Terraform fails with 'Error: Cycle' involving security groups and EC2 instances. Debug and fix it.

Q: Terraform fails with 'Error: Cycle' involving security groups and EC2 instances. Debug and fix it.

Learn the answer to "Terraform fails with 'Error: Cycle' involving security groups and EC2 instances. Debug and fix it." with detailed explanations, code examples, and best practices on DeployU.

The Scenario

You’re setting up a web application with frontend and backend servers that need to communicate.

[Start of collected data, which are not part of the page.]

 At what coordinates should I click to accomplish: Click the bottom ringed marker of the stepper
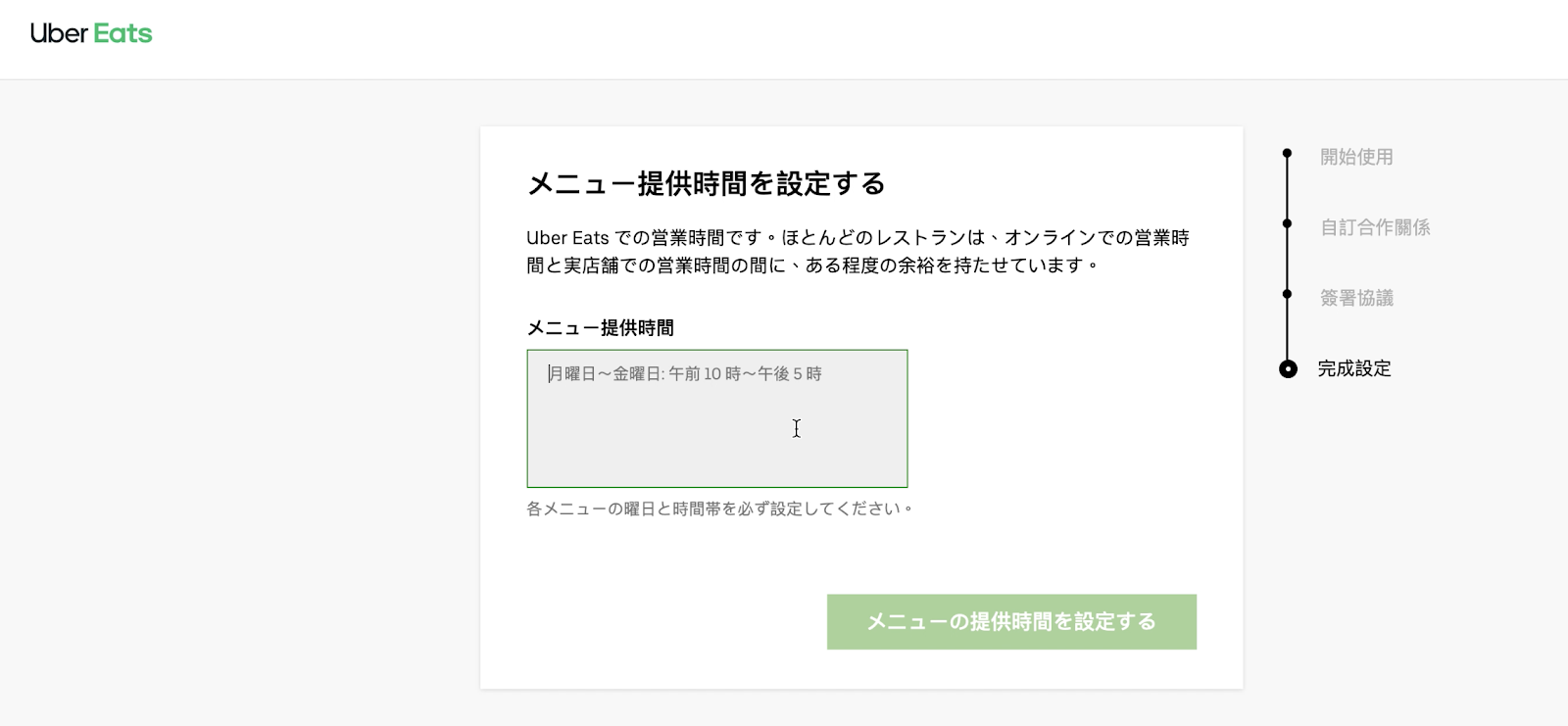[x=1287, y=369]
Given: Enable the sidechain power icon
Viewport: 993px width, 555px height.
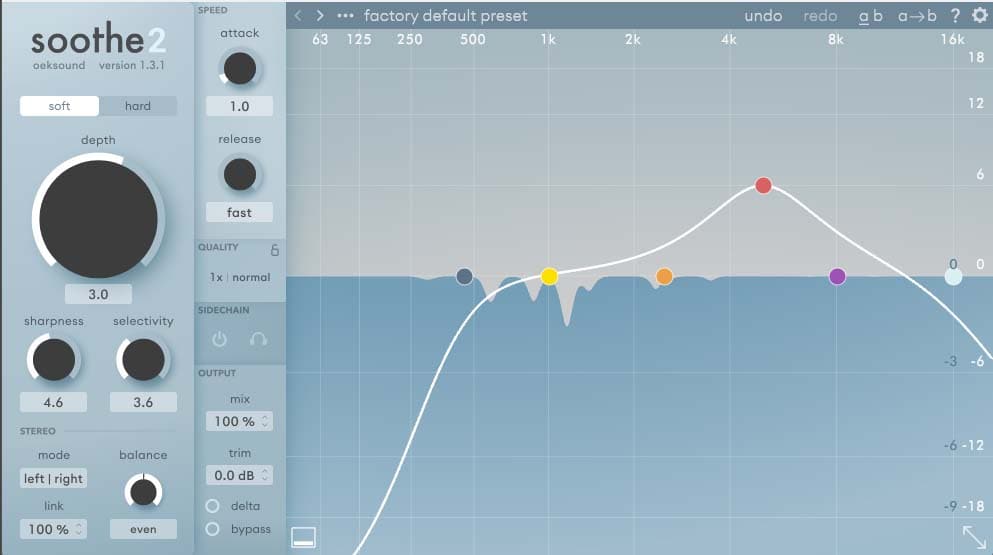Looking at the screenshot, I should (x=220, y=340).
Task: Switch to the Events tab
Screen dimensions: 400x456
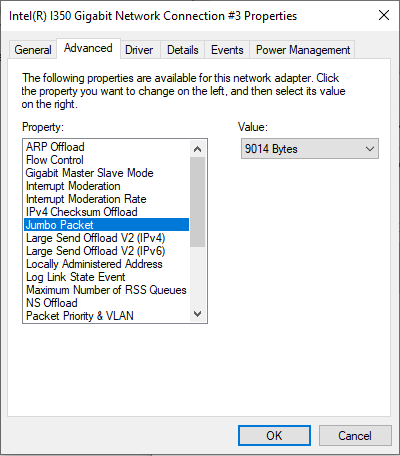Action: (x=227, y=50)
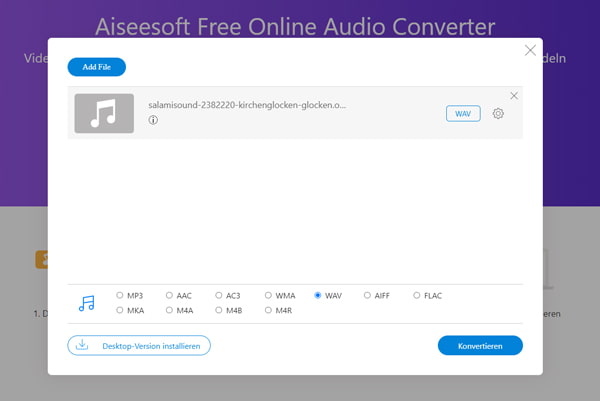Click the info icon under the filename

(153, 120)
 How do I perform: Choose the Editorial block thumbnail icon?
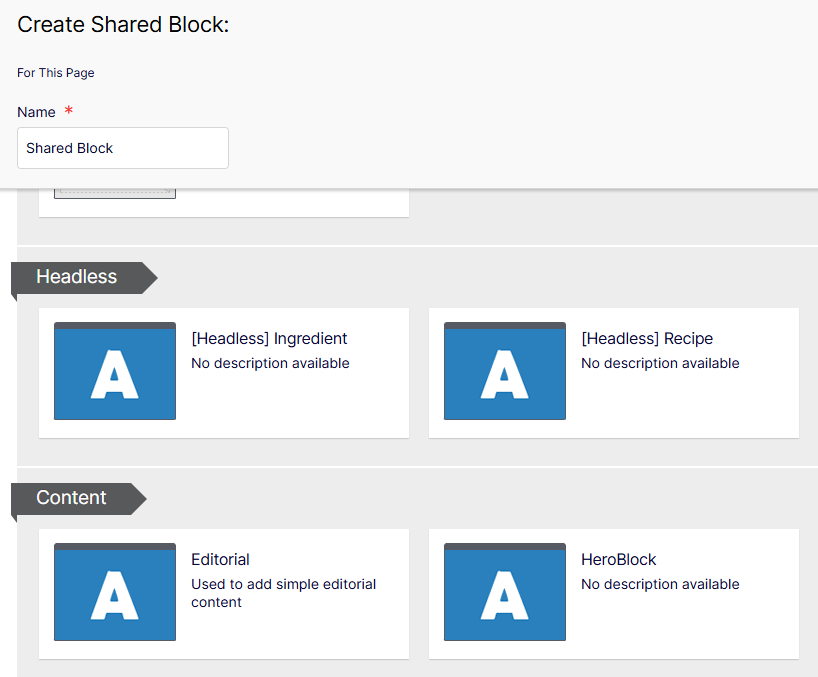(x=115, y=592)
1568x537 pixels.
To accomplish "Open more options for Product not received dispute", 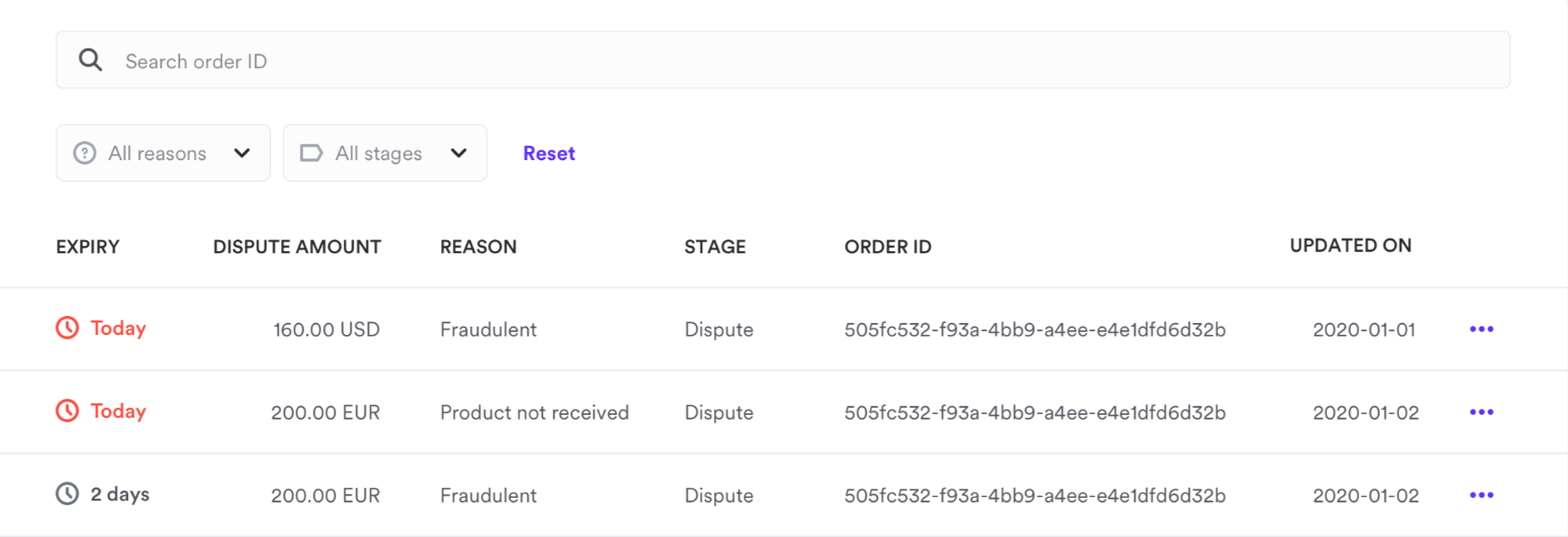I will [1481, 411].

Terraform fails with:

$ terraform plan

Error: Cycle: aws_security_group.backend, aws_security_group.frontend

  on main.tf line 15:
  15: resource "aws_security_group" "frontend" {

Your configuration:

resource "aws_security_group" "frontend" {
  name = "frontend-sg"

  ingress {
    from_port       = 80
    to_port         = 80
    protocol        = "tcp"
    cidr_blocks     = ["0.0.0.0/0"]
  }

  # Frontend needs to call backend
  egress {
    from_port       = 8080
    to_port         = 8080
    protocol        = "tcp"
    security_groups = [aws_security_group.backend.id]  # References backend
  }
}

resource "aws_security_group" "backend" {
  name = "backend-sg"

  # Backend accepts traffic from frontend
  ingress {
    from_port       = 8080
    to_port         = 8080
    protocol        = "tcp"
    security_groups = [aws_security_group.frontend.id]  # References frontend
  }
}

The Challenge

Understand why dependency cycles occur and implement the correct pattern to break them while maintaining the required security group relationships.

Wrong Approach

A junior engineer might try using depends_on to force an order, remove one of the references and use CIDR blocks instead, or split into multiple terraform apply runs. These approaches either don't work (depends_on can't break cycles), weaken security (CIDR blocks are less precise), or create operational complexity.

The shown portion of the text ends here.